» **WHAT TO PRODUCE**
Extract every line of the listing below and reproduce each one verbatim, without changes.
•••
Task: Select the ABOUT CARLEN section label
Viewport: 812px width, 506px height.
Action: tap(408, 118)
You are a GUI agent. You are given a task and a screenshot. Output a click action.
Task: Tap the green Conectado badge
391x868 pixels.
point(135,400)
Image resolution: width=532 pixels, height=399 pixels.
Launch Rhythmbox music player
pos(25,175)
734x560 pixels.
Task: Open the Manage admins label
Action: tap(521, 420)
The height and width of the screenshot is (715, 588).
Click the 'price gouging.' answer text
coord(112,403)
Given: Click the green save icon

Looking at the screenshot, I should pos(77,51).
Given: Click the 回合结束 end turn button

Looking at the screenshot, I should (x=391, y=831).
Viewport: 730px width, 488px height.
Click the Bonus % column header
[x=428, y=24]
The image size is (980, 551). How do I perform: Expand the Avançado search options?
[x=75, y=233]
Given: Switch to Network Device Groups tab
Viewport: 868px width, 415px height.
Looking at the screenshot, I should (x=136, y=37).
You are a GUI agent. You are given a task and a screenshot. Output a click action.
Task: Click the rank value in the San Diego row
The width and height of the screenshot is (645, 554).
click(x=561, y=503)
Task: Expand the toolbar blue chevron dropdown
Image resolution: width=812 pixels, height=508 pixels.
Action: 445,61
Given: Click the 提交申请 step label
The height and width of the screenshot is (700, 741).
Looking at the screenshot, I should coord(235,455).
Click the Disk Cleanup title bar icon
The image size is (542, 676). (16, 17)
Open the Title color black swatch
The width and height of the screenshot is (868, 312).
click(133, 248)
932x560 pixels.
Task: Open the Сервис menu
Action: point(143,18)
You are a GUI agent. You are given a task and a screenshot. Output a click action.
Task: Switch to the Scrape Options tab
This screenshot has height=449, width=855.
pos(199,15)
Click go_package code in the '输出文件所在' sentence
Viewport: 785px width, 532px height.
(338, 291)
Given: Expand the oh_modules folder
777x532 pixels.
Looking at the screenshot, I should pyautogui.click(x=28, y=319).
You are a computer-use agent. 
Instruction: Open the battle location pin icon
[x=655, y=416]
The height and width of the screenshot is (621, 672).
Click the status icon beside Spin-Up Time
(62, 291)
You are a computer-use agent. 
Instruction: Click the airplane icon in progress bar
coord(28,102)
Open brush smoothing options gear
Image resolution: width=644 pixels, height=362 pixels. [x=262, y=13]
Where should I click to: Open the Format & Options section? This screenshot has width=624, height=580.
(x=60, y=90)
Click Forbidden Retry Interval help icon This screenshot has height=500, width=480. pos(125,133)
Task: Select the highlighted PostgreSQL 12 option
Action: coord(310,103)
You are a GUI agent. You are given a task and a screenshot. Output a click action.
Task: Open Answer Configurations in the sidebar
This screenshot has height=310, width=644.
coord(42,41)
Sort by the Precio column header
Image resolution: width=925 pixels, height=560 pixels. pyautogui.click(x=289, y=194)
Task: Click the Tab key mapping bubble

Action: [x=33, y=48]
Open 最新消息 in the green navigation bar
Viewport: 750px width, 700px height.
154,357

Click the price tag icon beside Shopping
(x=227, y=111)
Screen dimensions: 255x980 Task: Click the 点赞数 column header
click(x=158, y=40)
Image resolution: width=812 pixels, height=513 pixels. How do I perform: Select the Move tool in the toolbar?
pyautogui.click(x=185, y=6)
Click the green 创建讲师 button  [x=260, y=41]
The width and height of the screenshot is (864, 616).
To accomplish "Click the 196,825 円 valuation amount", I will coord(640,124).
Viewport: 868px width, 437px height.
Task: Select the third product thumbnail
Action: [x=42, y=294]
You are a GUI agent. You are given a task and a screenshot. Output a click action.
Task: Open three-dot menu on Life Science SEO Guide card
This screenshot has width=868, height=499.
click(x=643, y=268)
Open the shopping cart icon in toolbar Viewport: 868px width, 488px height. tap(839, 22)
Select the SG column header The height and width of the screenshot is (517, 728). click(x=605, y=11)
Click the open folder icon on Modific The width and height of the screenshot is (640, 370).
•••
» **EXERCISE ANSWER**
Task: Select the ABOUT CARLEN section label
Viewport: 812px width, 506px height.
Action: tap(408, 118)
You are a GUI agent. You are given a task and a screenshot. Output a click action.
Task: Tap the green Conectado badge
391x868 pixels.
point(135,400)
Image resolution: width=532 pixels, height=399 pixels.
Launch Rhythmbox music player
pos(25,175)
734x560 pixels.
Task: Open the Manage admins label
Action: tap(521, 420)
The height and width of the screenshot is (715, 588).
Click the 'price gouging.' answer text
coord(112,403)
Given: Click the green save icon

Looking at the screenshot, I should pos(77,51).
Given: Click the 回合结束 end turn button

Looking at the screenshot, I should (x=391, y=831).
Viewport: 730px width, 488px height.
Click the Bonus % column header
[x=428, y=24]
The image size is (980, 551). How do I perform: Expand the Avançado search options?
[x=75, y=233]
Given: Switch to Network Device Groups tab
Viewport: 868px width, 415px height.
Looking at the screenshot, I should (x=136, y=37).
You are a GUI agent. You are given a task and a screenshot. Output a click action.
Task: Click the rank value in the San Diego row
The width and height of the screenshot is (645, 554).
click(x=561, y=503)
Task: Expand the toolbar blue chevron dropdown
Image resolution: width=812 pixels, height=508 pixels.
Action: 445,61
Given: Click the 提交申请 step label
The height and width of the screenshot is (700, 741).
Looking at the screenshot, I should coord(235,455).
Click the Disk Cleanup title bar icon
The image size is (542, 676). (16, 17)
Open the Title color black swatch
The width and height of the screenshot is (868, 312).
click(133, 248)
932x560 pixels.
Task: Open the Сервис menu
Action: point(143,18)
You are a GUI agent. You are given a task and a screenshot. Output a click action.
Task: Switch to the Scrape Options tab
This screenshot has height=449, width=855.
pos(199,15)
Click go_package code in the '输出文件所在' sentence
Viewport: 785px width, 532px height.
(338, 291)
Given: Expand the oh_modules folder
777x532 pixels.
Looking at the screenshot, I should pyautogui.click(x=28, y=319).
You are a computer-use agent. 
Instruction: Open the battle location pin icon
[x=655, y=416]
The height and width of the screenshot is (621, 672).
Click the status icon beside Spin-Up Time
(62, 291)
You are a computer-use agent. 
Instruction: Click the airplane icon in progress bar
coord(28,102)
Open brush smoothing options gear
Image resolution: width=644 pixels, height=362 pixels. [x=262, y=13]
Where should I click to: Open the Format & Options section? This screenshot has width=624, height=580.
(x=60, y=90)
Click Forbidden Retry Interval help icon This screenshot has height=500, width=480. pos(125,133)
Task: Select the highlighted PostgreSQL 12 option
Action: coord(310,103)
You are a GUI agent. You are given a task and a screenshot. Output a click action.
Task: Open Answer Configurations in the sidebar
This screenshot has height=310, width=644.
coord(42,41)
Sort by the Precio column header
Image resolution: width=925 pixels, height=560 pixels. pyautogui.click(x=289, y=194)
Task: Click the Tab key mapping bubble

Action: [x=33, y=48]
Open 最新消息 in the green navigation bar
Viewport: 750px width, 700px height.
154,357

Click the price tag icon beside Shopping
(x=227, y=111)
Screen dimensions: 255x980 Task: Click the 点赞数 column header
click(x=158, y=40)
Image resolution: width=812 pixels, height=513 pixels. How do I perform: Select the Move tool in the toolbar?
pyautogui.click(x=185, y=6)
Click the green 创建讲师 button  [x=260, y=41]
The width and height of the screenshot is (864, 616).
To accomplish "Click the 196,825 円 valuation amount", I will coord(640,124).
Viewport: 868px width, 437px height.
Task: Select the third product thumbnail
Action: [x=42, y=294]
You are a GUI agent. You are given a task and a screenshot. Output a click action.
Task: Open three-dot menu on Life Science SEO Guide card
This screenshot has width=868, height=499.
click(x=643, y=268)
Open the shopping cart icon in toolbar Viewport: 868px width, 488px height. tap(839, 22)
Select the SG column header The height and width of the screenshot is (517, 728). click(x=605, y=11)
Click the open folder icon on Modific The width and height of the screenshot is (640, 370).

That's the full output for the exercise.